Entrepreneurs need to be very careful – when they compare, they need to be careful about what exactly they are comparing. If you are a small company, and you look at a bigger company, thinking, “This is what this company has achieved, so why am I not achieving this?” – you don’t know how much work it has taken to get to this stage, how much money and how many resources they have put in. When you compare, it is useful to learn what advice they have, how they felt and what they experienced during their personal journeys, how they approached their market, what phases their business has been through, or fundraising strategies. But you should never directly compare successes – the stories will always be different.  

What would you say are the top 3 skills that needed to be a successful entrepreneur? Why?  

Flexibility: You need to be able to pivot or adjust your strategy and keep developing your ideas.  

Resilience: The path to become an entrepreneur isn’t easy, it’s very challenging, and that can affect an entrepreneur’s mental health because of the amount of responsibility they’re faced with. When things go wrong, you need to stay focused and just do your best to keep improving and keep learning. 
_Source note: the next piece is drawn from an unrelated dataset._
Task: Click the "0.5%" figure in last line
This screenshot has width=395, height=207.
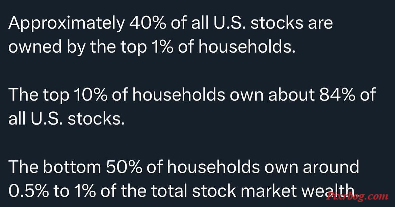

Patience: It can take 8-9 years to build a good company, so you need to keep persevering during this time to address all your company’s needs and build a good foundation to your business. 

Any last words of advice?  

When you start a company, you should keep in mind the amount of responsibility that you’re going to have. Some people think that it’s just going to be a lot of fun – going to events, speaking to people, and having a great life – but there is a lot of work behind it which you, as an entrepreneur, need to be ready for. You need to do a lot of work internally to prepare, and you need to work through a lot of things before – you might have fears and doubts and concerns which you need to address. A lot of things depend on the personality and characteristics of the entrepreneur. You should always keep believing in and prioritise what is important to you. Stick with your values. Sometimes it can be very easy to forget these values, especially in the business sphere. Stay the person that you are, just keep improving. Never give up. If you are looking for a secure job, financially and professionally, then entrepreneurship may not be the right choice for you – there are a lot of sacrifices that you’re going to have to make. Find the right people who you can trust and talk to.